Reproduce the material from the line that contains "Given: Open the 望尘科技 news source article" through the end, keeping every word and leaving out the pictures.
--- MATERIAL FOR THIS EXERCISE ---
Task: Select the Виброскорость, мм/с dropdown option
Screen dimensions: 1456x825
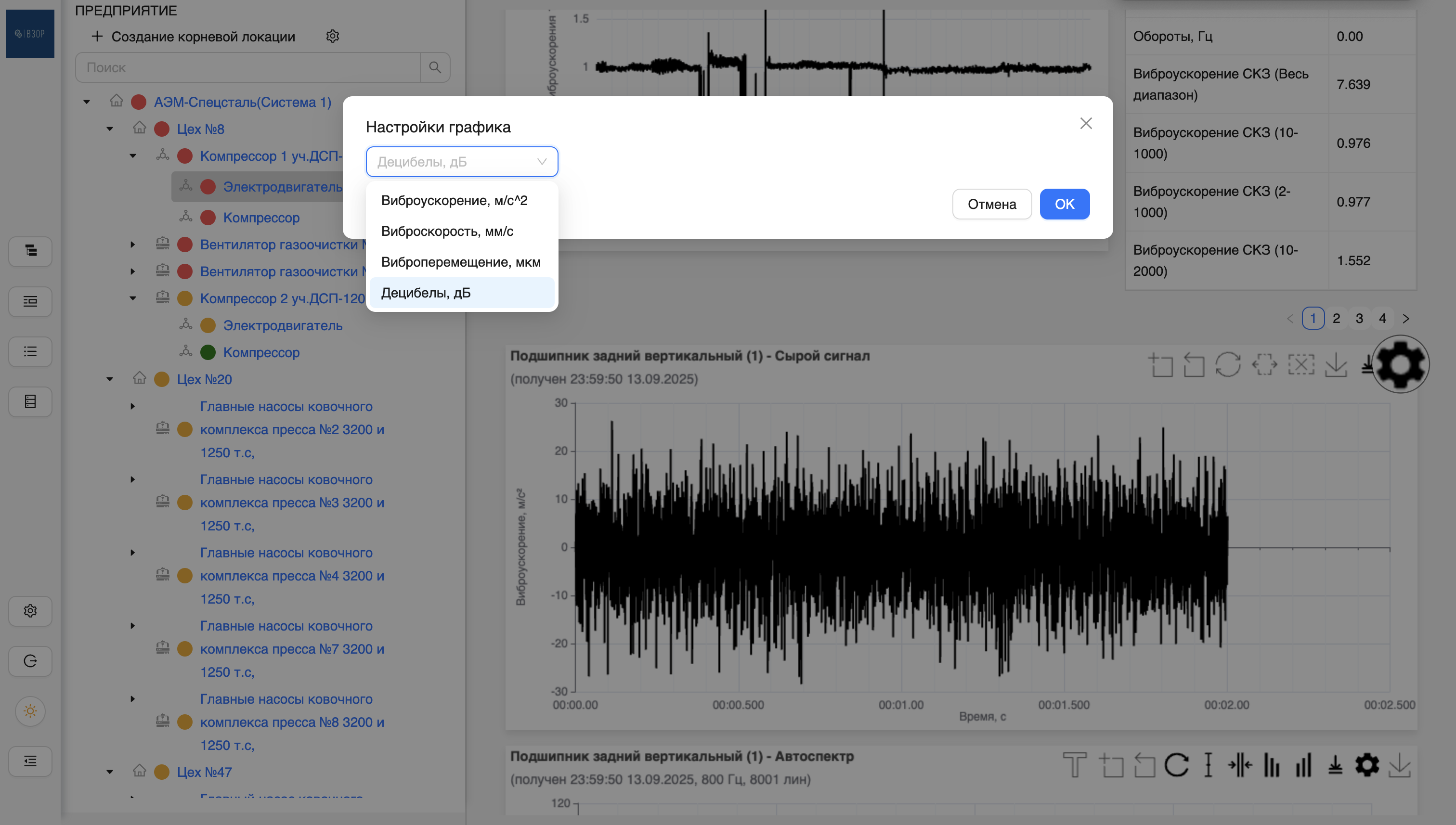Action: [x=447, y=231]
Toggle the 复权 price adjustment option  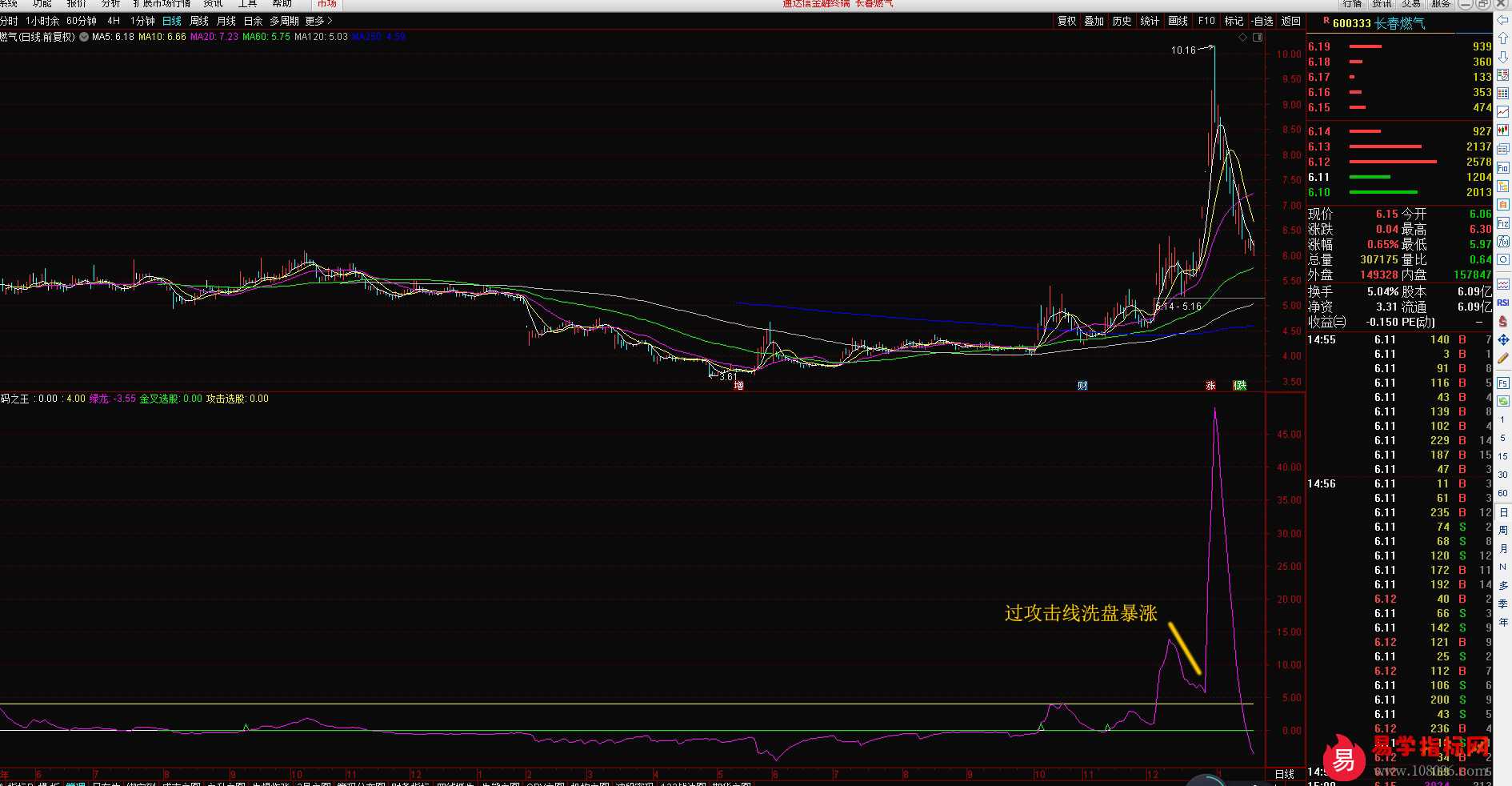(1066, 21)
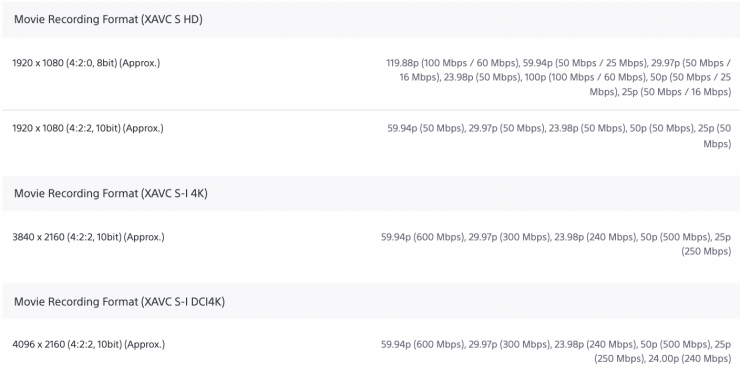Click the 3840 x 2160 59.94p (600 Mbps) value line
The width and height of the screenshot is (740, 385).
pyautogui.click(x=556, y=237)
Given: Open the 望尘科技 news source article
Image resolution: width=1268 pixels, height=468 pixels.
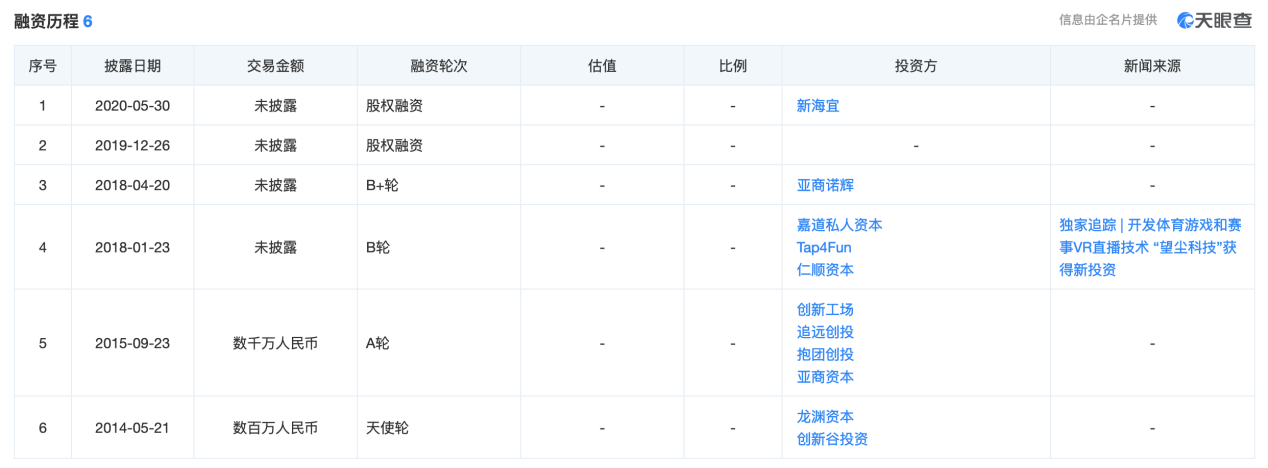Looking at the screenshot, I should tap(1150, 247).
---
▶ **TASK ANSWER**:
Given: Open the 望尘科技 news source article
Image resolution: width=1268 pixels, height=468 pixels.
Looking at the screenshot, I should tap(1150, 247).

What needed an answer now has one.